Texte fourni:
· · · ·
L’estime de soi en tant que capacité à agir

Tout acte d’enseignement est un mode d’intervention marqué par la dissymétrie entre enseignant et enseigné. L’éthique va venir réguler ce rapport. Elle va construire « l’estime de soi », qui ne se réduit pas à la « confiance en soi ». Paul Ricoeur nous dit qu’elle est à la foi affirmation de soi et reconnaissance d’autrui. Elle est principalement liée au « pouvoir faire », à notre capacité d’agir, de dire, de faire. On apprend à s’apprécier parce que l’on est l’auteur de nos actes, capacité à agir qui constitue notre propre humanité, mais aussi celle de l’autre. Conquête lente et difficile, elle requiert de croire en soi. Et on ne croit en soi que parce que quelqu’un croit en nous. On ne vaut plus seulement par ce que l’on est mais par ce que l’on fait.
· · · ·
Entrées de données recueillies

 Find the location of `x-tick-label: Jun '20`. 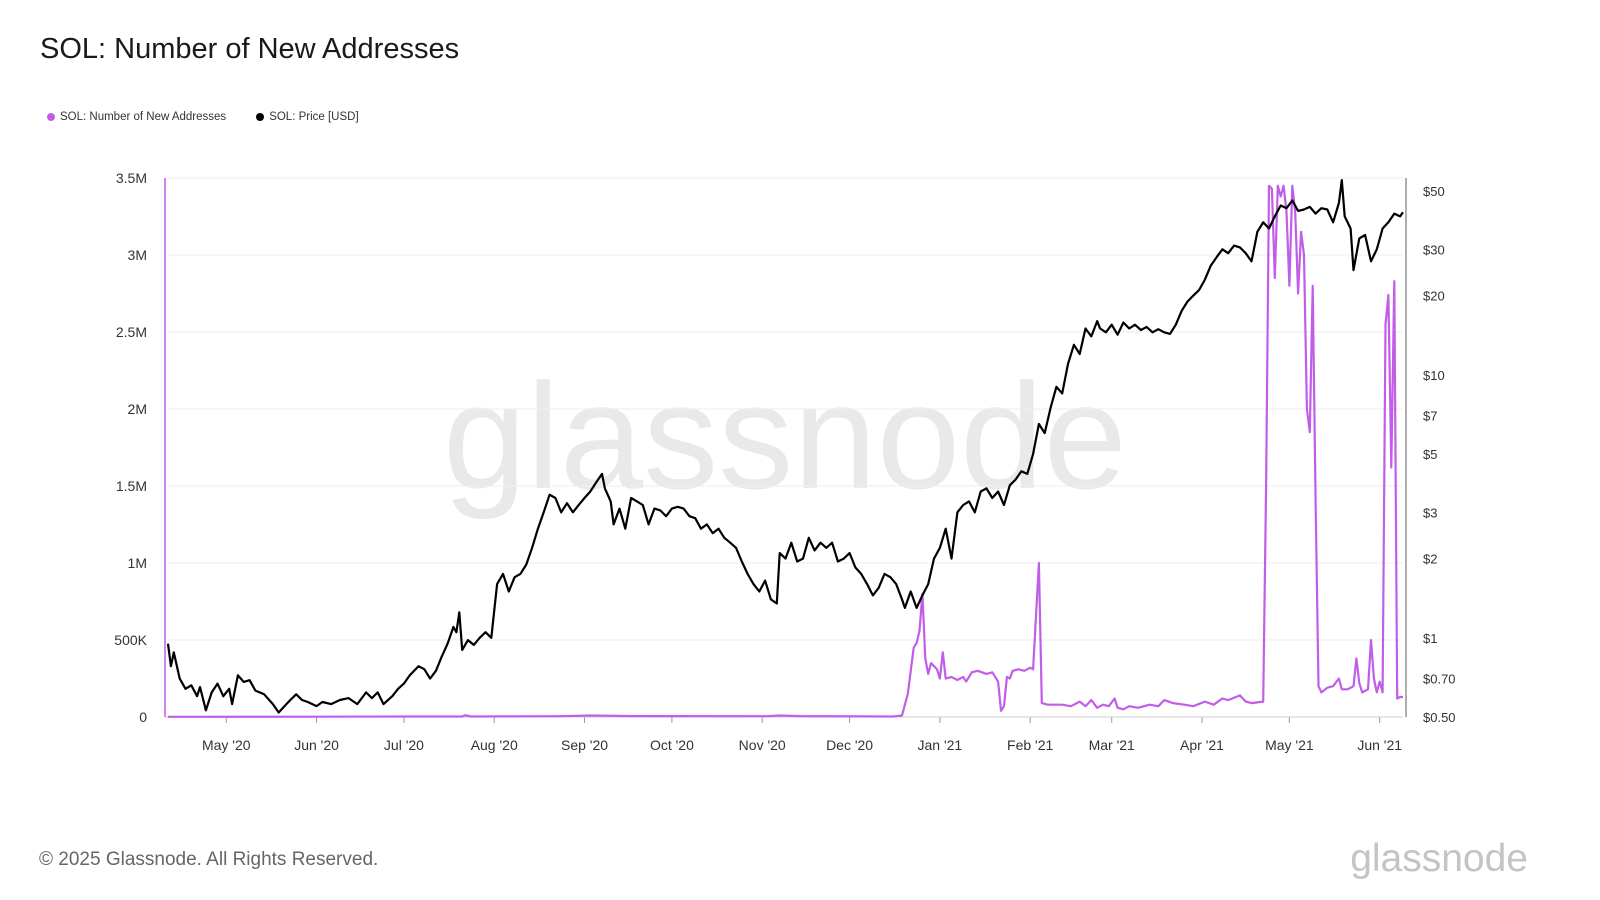

x-tick-label: Jun '20 is located at coordinates (316, 745).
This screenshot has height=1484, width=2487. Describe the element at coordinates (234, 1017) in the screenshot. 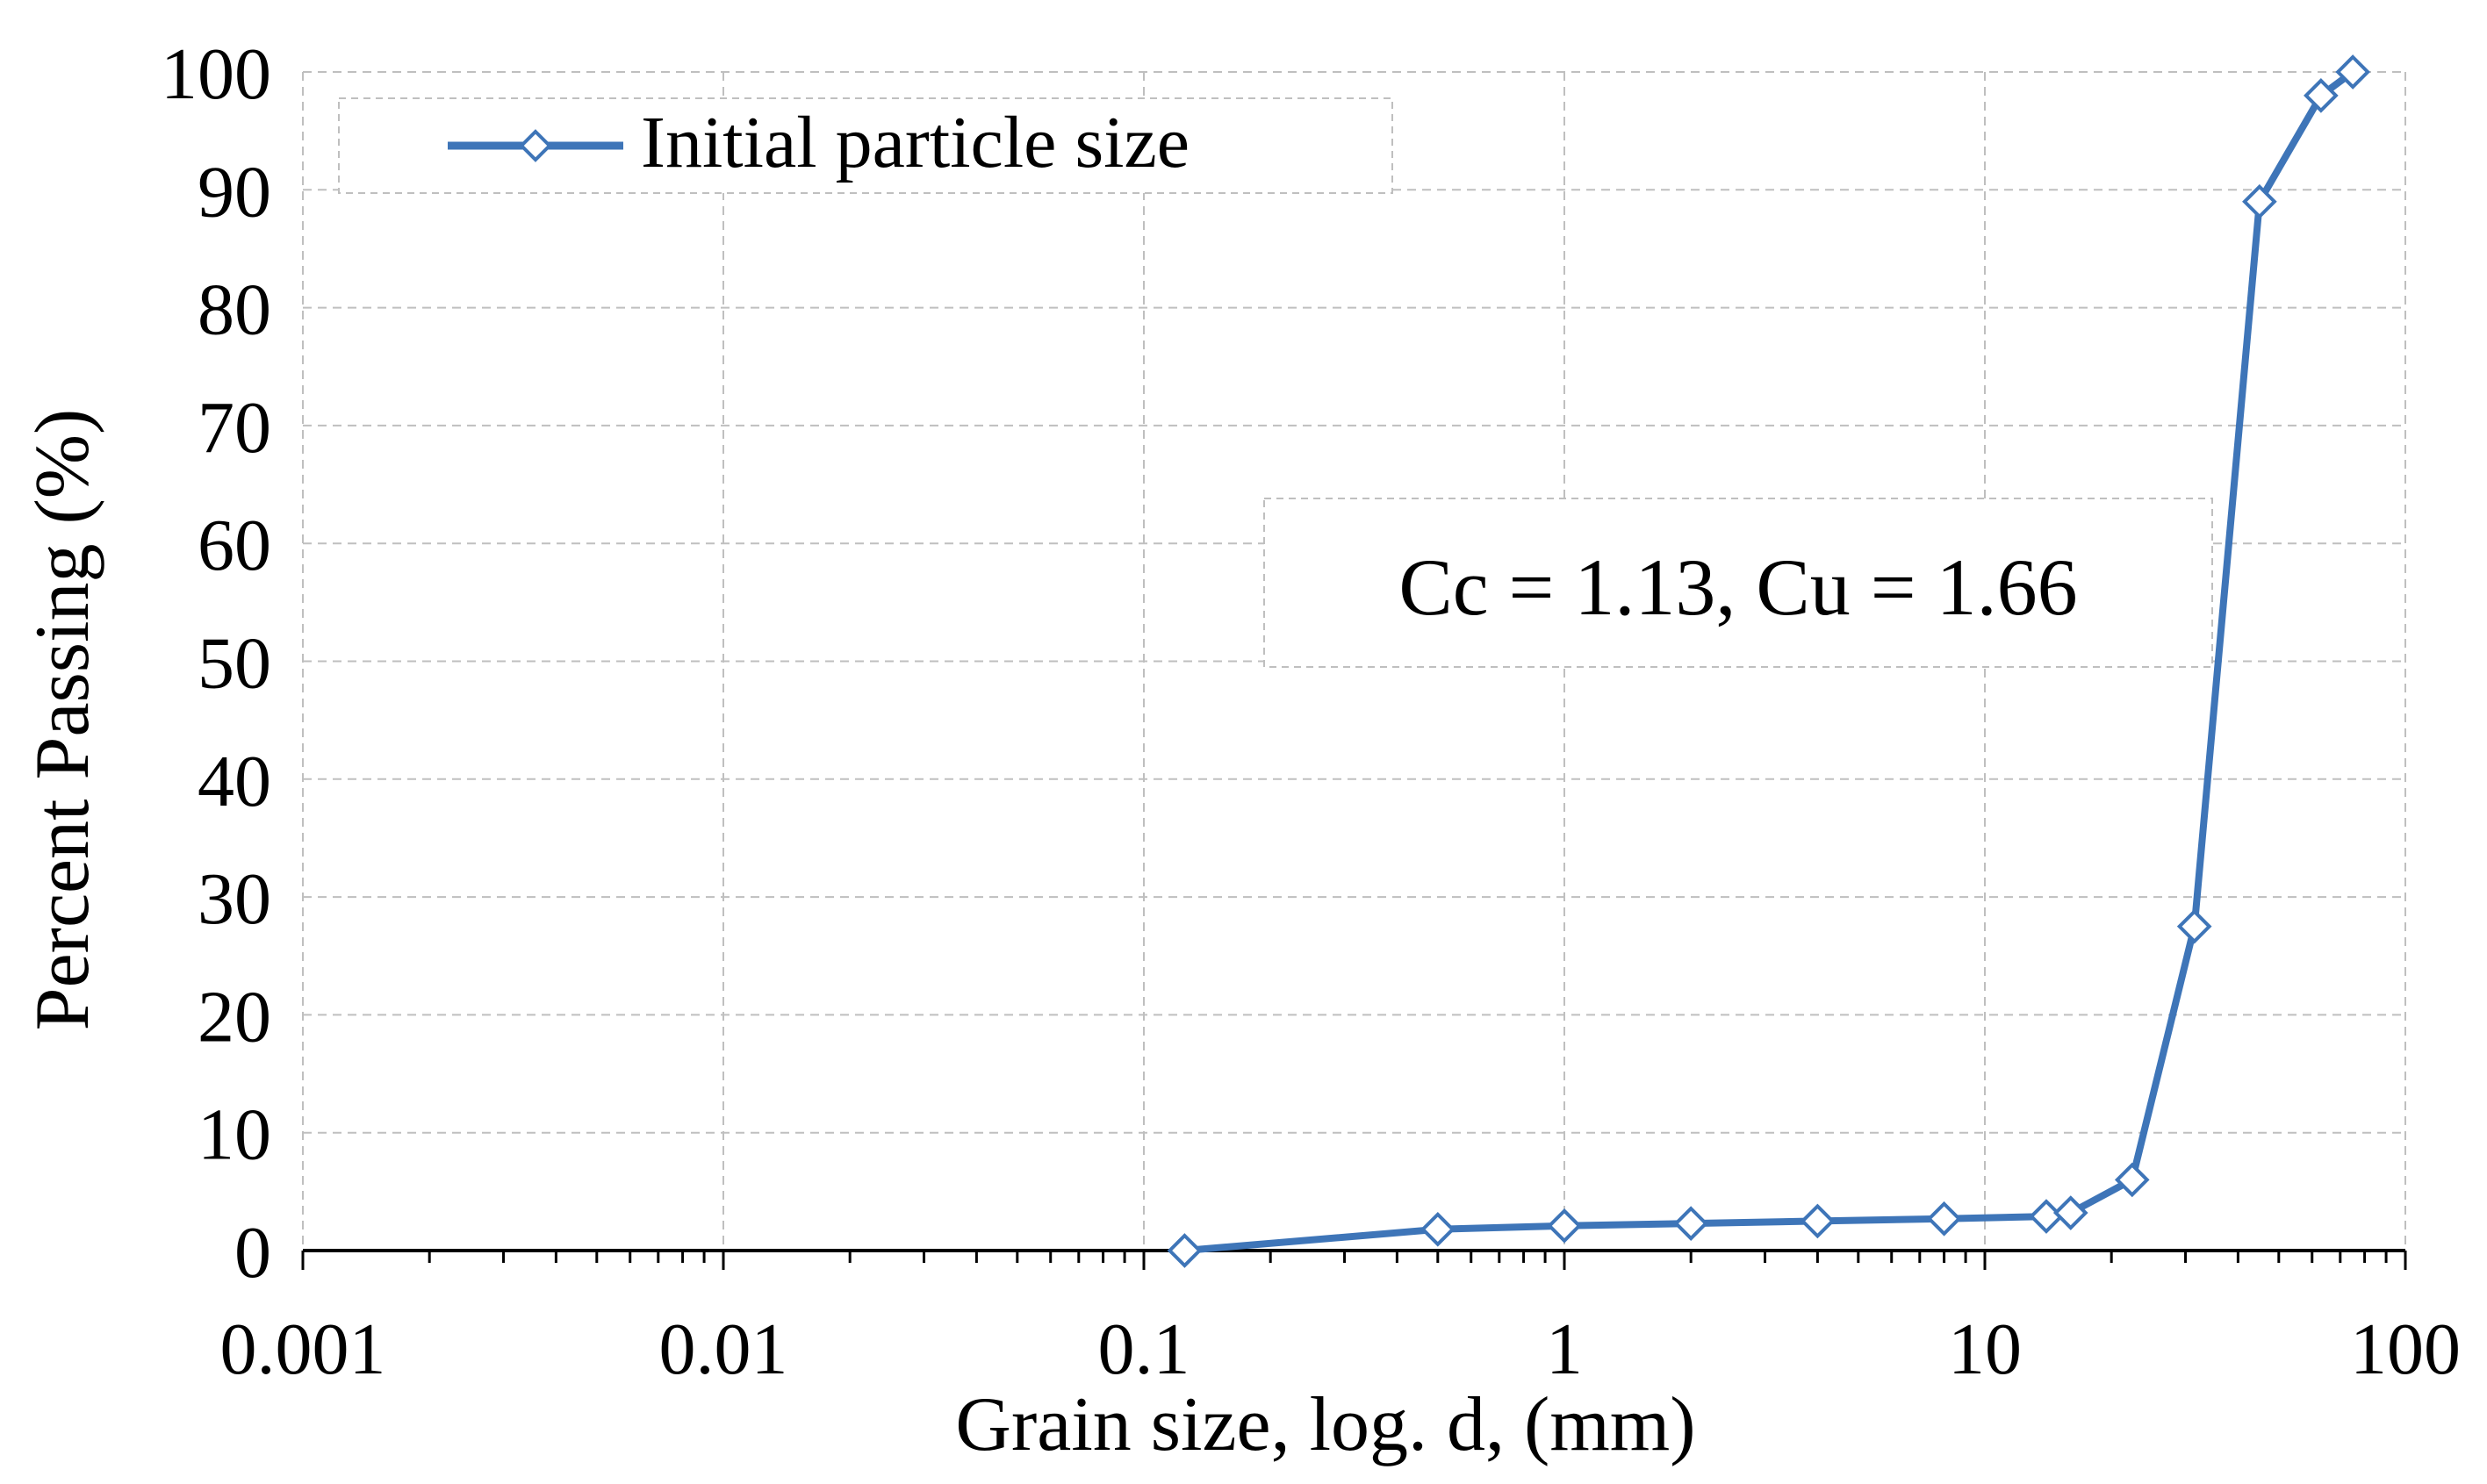

I see `y-tick-label: 20` at that location.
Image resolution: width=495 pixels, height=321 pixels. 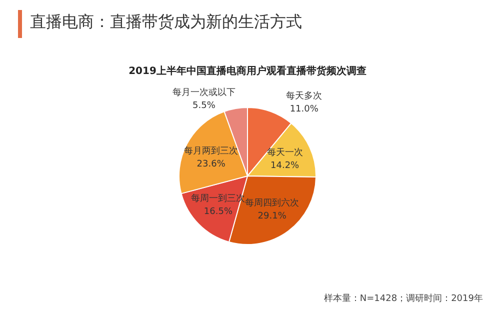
· · · ·
Exercices à traiter:
[a] D'après le texte sur l'estime de soi, à quoi l'estime de soi est-elle principalement liée ?
[b] Recopiez toutes les lignes des enregistrements en substituant « capture » à « screenshot », sans rien changer d'autre et en omettant les images.
Le texte et les enregistrements n'ont aucun rapport entre eux.

Liste des solutions:
[a] Au « pouvoir faire », c'est-à-dire à notre capacité d'agir, de dire, de faire.

[b]
 Find the location of `x-tick-label: Jun '20`. 

x-tick-label: Jun '20 is located at coordinates (316, 745).
This capture has height=1484, width=2487. Describe the element at coordinates (234, 1017) in the capture. 

I see `y-tick-label: 20` at that location.
Image resolution: width=495 pixels, height=321 pixels. 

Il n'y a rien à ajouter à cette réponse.